The US Food and Drug Administration (FDA) has accepted to review Sanofi's new drug application (NDA) of lixisenatide, a once-daily a glucagon-like peptide-1 receptor agonist (GLP-1 RA), for the treatment of adults with type 2 diabetes mellitus.
The acceptance of the lixisenatide NDA filing follows the 1 February 2013 European Commission approval of lixisenatide in the European Union (EU), according to Sanofi.
The application for lixisenatide included results from the GetGoal clinical program, which demonstrated significant reductions in HbA1c, a pronounced post-prandial glucose (PPG)-lowering effect and a beneficial effect on body weight in adult patients with type 2 diabetes.
In addition, GetGoal results demonstrated that lixisenatide had a favorable safety and tolerability profile in patients with mild and transient nausea and vomiting, and a limited risk of hypoglycemia.
NDA also included data from the ongoing ELIXA trial, a cardiovascular outcome (CV) study of lixisenatide in patients at high CV risk.

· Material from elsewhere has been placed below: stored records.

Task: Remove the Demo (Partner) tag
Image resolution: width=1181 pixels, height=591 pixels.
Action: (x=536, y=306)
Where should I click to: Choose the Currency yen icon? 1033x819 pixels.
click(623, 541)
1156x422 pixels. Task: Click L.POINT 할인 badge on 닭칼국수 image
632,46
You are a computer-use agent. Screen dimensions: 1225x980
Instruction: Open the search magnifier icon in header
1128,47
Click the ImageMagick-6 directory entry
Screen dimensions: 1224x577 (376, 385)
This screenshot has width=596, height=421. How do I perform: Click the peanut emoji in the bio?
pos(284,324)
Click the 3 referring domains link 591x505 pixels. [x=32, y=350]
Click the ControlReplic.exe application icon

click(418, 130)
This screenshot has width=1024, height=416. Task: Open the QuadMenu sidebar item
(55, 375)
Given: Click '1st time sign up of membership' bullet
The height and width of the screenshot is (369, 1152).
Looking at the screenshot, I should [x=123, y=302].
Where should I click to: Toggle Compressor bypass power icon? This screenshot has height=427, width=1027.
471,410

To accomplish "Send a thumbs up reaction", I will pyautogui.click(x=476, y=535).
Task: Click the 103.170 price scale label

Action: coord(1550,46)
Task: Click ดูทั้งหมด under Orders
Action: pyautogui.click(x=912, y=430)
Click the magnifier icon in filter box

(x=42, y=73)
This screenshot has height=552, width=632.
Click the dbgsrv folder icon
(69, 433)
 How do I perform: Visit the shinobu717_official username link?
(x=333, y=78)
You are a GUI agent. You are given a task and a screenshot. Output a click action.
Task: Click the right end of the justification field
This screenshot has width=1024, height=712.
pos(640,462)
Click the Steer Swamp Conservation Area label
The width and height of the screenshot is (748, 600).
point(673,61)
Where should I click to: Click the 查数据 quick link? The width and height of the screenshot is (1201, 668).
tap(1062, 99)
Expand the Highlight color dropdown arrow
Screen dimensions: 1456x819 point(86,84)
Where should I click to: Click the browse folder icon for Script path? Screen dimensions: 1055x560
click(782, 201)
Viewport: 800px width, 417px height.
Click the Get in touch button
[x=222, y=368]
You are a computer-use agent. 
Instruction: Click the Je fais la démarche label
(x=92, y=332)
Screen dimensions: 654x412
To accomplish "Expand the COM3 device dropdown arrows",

Sanofi global diabetes senior vice president Pierre Chancel said, "This important milestone is the result of our company's continuing worldwide effort to meet the needs of people living with diabetes, and we look forward to working with the FDA during the review process."
The company, which is preparing to launch lixisenatide, under the proprietary name Lyxumia, in the EU in Q1 2013, said the proprietary name for lixisenatide in the US is under consideration.